Suffering and the enormous death toll for millions of men women and children in parts of Africa and the Middle East is a dilemma that has become so critical that António Guterres, the United Nations Secretary-General, will travel to Geneva next month to make an urgent appeal to the world for badly needed funds. His aim is to avert a disaster on a scale not seen since 1945.
In recent years, there have been countless, deeply disturbing reports by journalists who have braved extreme danger in hostile environments to provide the world with close-up views of grave suffering by millions trapped in war-torn areas.

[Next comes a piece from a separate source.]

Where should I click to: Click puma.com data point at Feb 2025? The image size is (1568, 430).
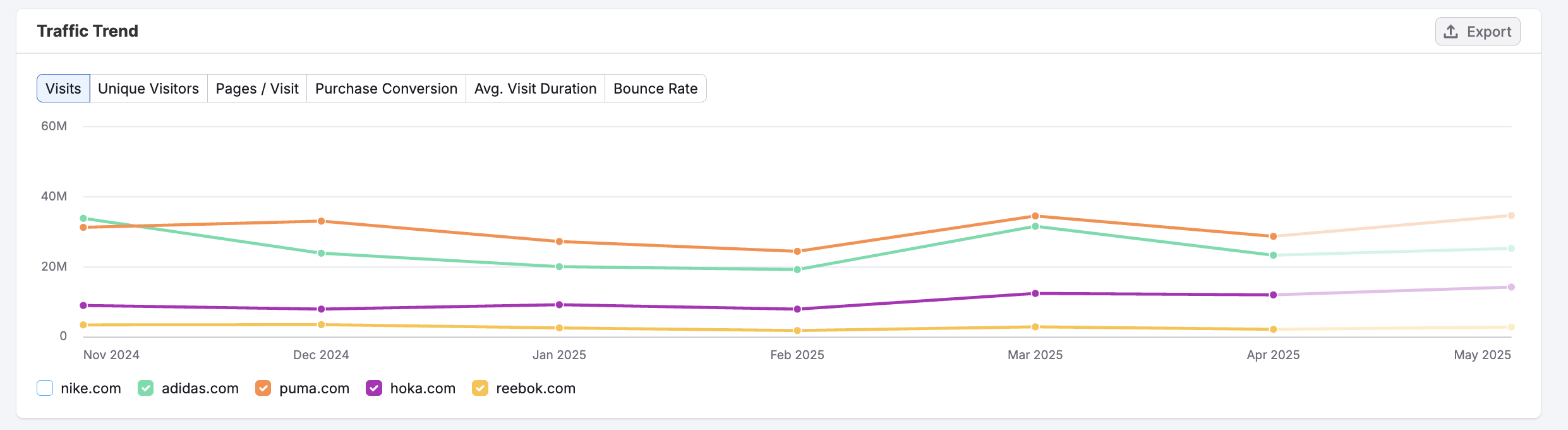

The result has been that, with food, water and medicine almost non-existent, they have been unable to sustain themselves. We have witnessed briefly on television screens a mother dying of starvation, or a child only seconds away from a similar fate. When this happens on a mass scale, it is truly difficult to comprehend.
Even more distressing is the billions of dollars spent on powerful weapons of destruction. One has to wonder whether there would be enough funds to feed every hungry child in the world if powerful nations were not so obsessed with threatening each other over.
Even before this column could be completed, there is little doubt that the death toll from starvation, disease or being a victim of regional violence has climbed even farther. It is generally known that corruption on a huge scale in a number of governments in troubled areas is a contributing factor in what seems an endless state of the strong rumbling over the weak to maintain or protect a position of dominance at any cost.
Even the United Nations appears somewhat helpless in trying to merge leading nations opposed to each other, with a view to at least focusing more on human suffering in our world, where people die because they are unable to get a glass of water.
With some parts of the world glowing with economic prosperity while seeking ways to expand their grip on financial success, and millions facing a nightmare of poverty and horror with little hope of change, I am reminded of a story published by EC Comics in the early 1950s in America. There was something about that story, although fiction and in their science section, that seemed prevalent when viewing our world today.
The work of fiction was entitled “Judgment Day” and was about this earth attempting to join an interplanetary group in our solar system. After being mandated to make certain changes in the quality of life for all on Earth a prerequisite for gaining membership, the day arrived for an official representing the celestial group to see whether Earth had complied.
After being shown highly successful areas where people, for the sake of the story, were in what was described as the orange section on earth, the visiting official from outer space requested to see people in what was described as the blue section. These were people with inferior standards, many of whom were merely struggling to exist. When the space visitor questioned this, he was told that there was some progress there, but the blue people were not up to standard and there was not much that could be done for them.
The space traveller, still covered in his spacesuit, took out his pad and informed the earth official that they had failed to qualify for membership, and that he would return later to make another assessment. He then returned to his sleek space vehicle, blasted off into the deep blue sky, and within moments was out of sight.
Inside his craft, now streaking through space towards his home planet, he carefully removed his helmet — even during that period of racism in America, the magazine took the bold step to show the spaceman was a black man.
Perhaps the real message was that after decades since publishing that story, much of the Earth is still in need of changes in how people are treated, irrespective of race or religious beliefs. The nations of power need collectively to use their resources in a more concerted effort to halt what has been, for too many, a relentless dark night of terror and suffering.
The big question remains: is the world willing to do something about it?
At the moment, it is nothing short of a shameful tragic event on this planet.